**EXERCISE OBJECTIVE**
In the records below, find the line with "Instruction: Browse for the APK file to align" and repeat it and every line after it, exactly, without any pictures.

Saved data entries
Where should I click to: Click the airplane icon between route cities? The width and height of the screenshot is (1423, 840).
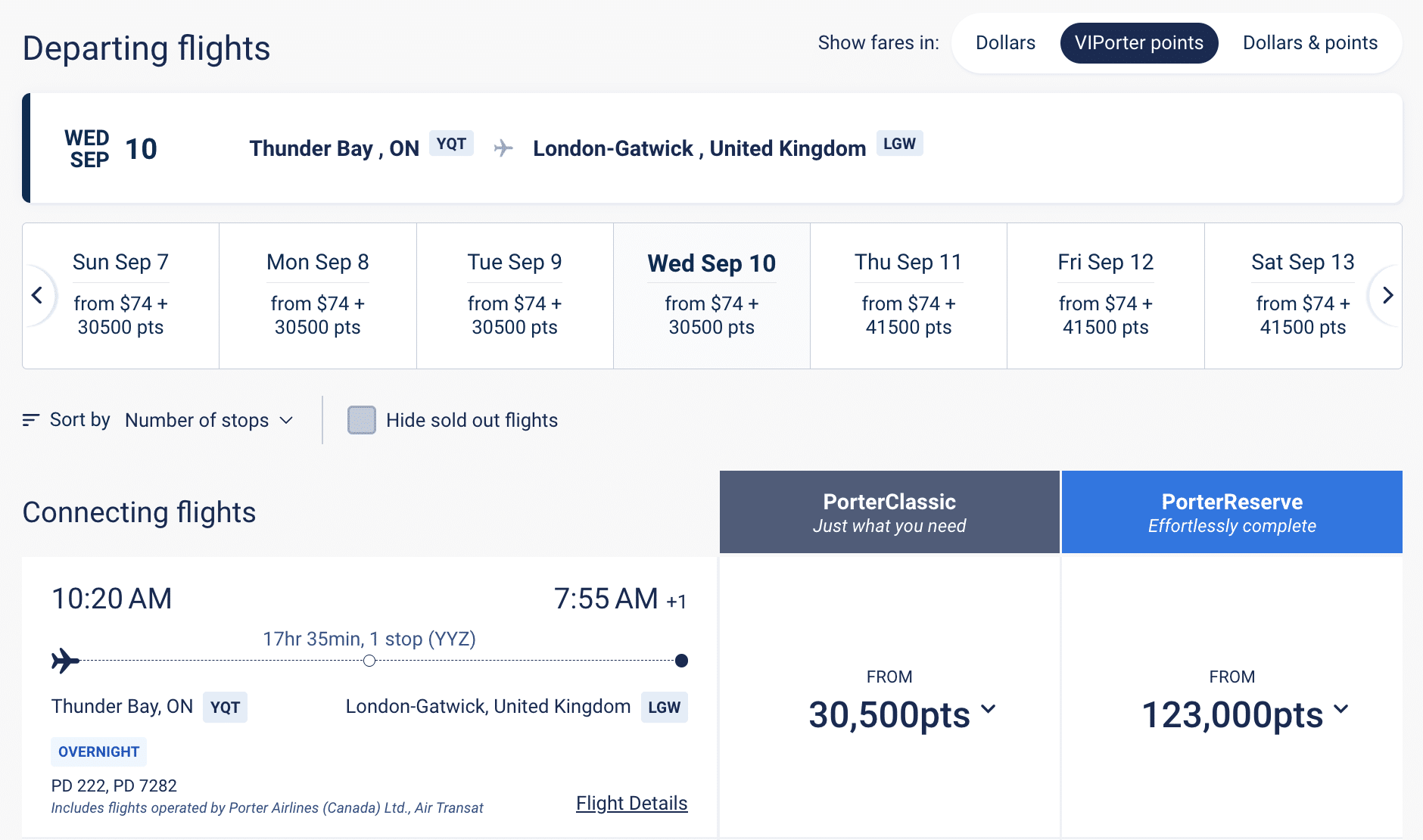click(x=503, y=148)
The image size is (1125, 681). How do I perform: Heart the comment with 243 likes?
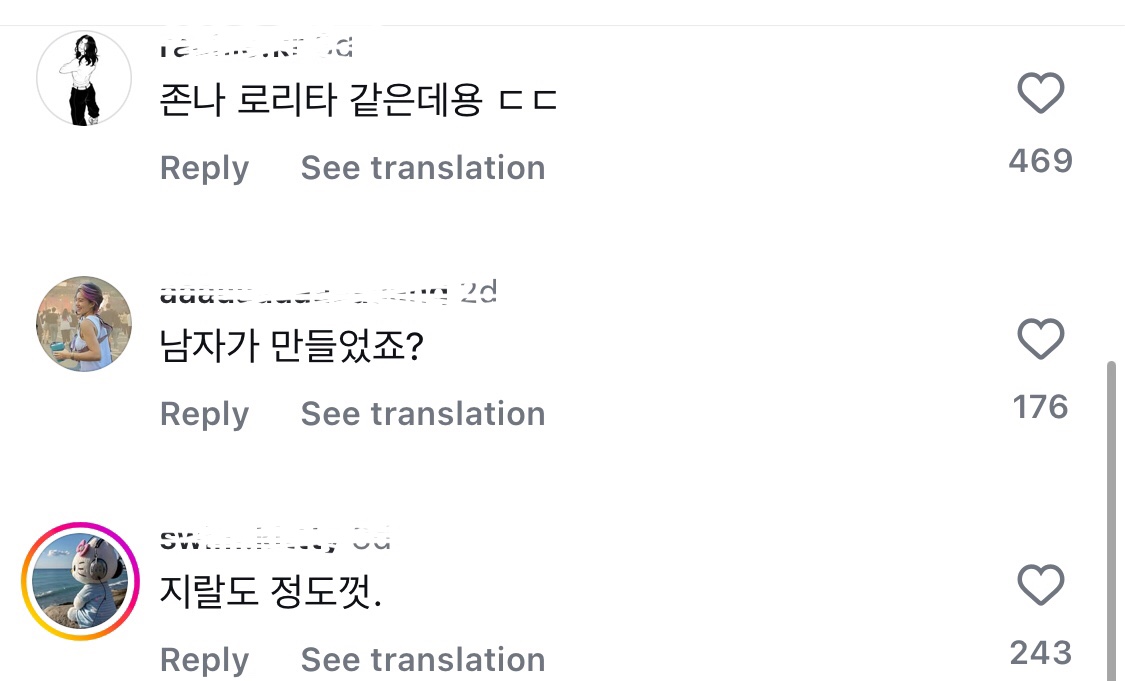pyautogui.click(x=1040, y=585)
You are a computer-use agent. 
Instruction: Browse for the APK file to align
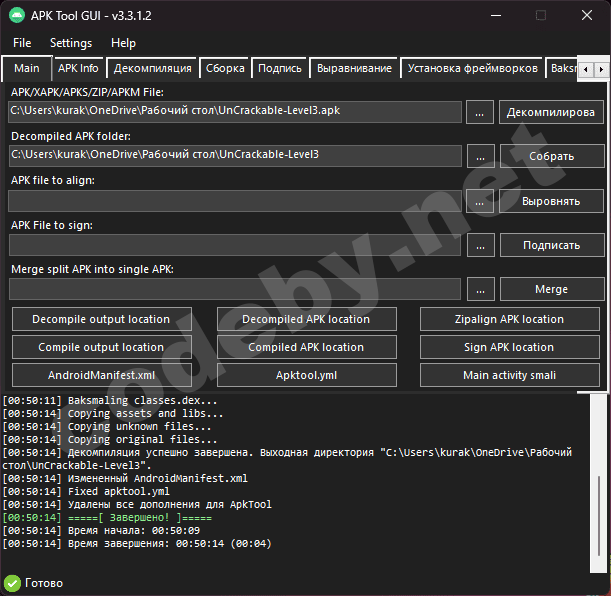[480, 201]
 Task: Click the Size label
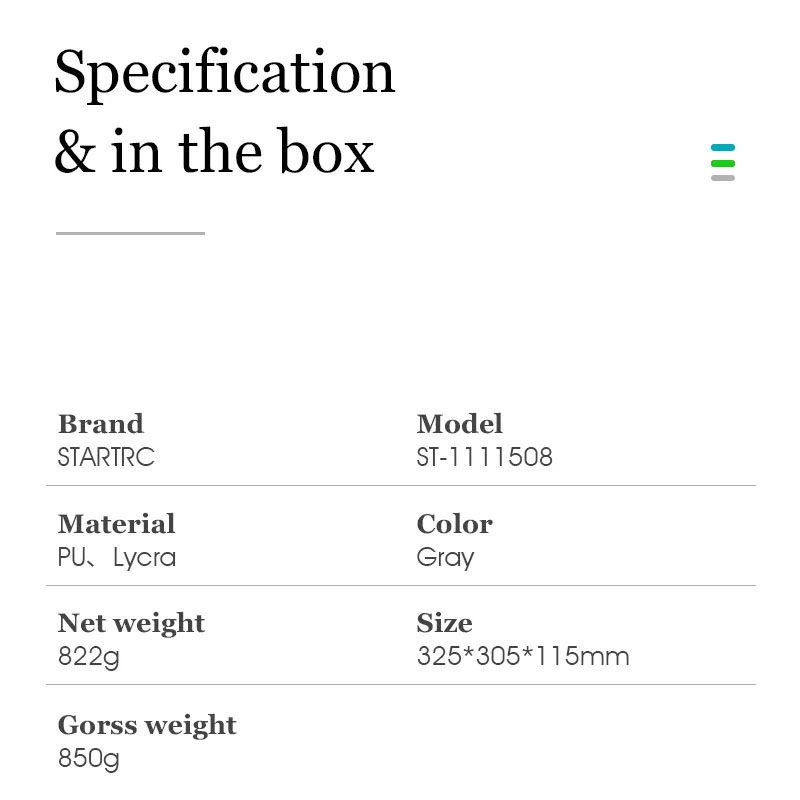pos(444,623)
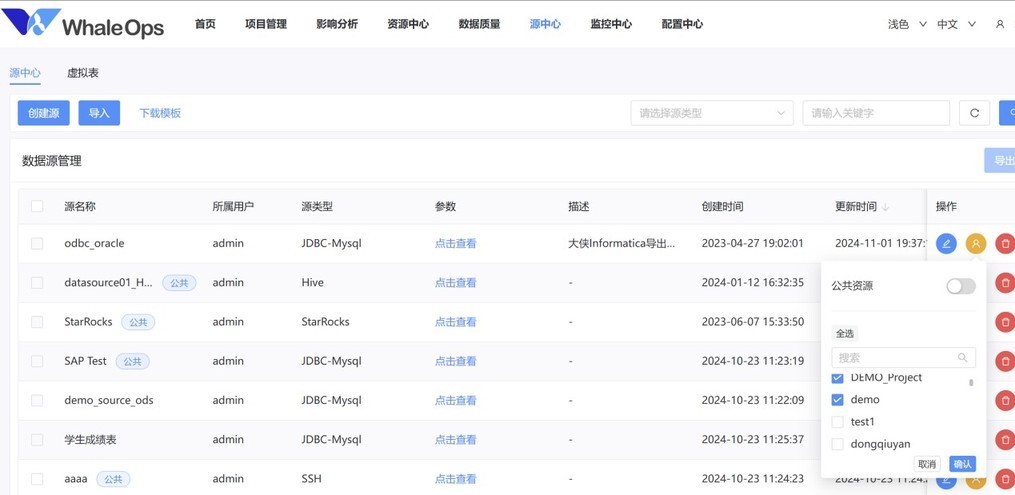Click the refresh icon button
Viewport: 1015px width, 495px height.
pyautogui.click(x=974, y=113)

**TASK RESPONSE**
Instruction: Browse for the APK file to align
[480, 201]
 Task: Click the Size label
pos(444,623)
Click the refresh icon button
Viewport: 1015px width, 495px height.
pyautogui.click(x=974, y=113)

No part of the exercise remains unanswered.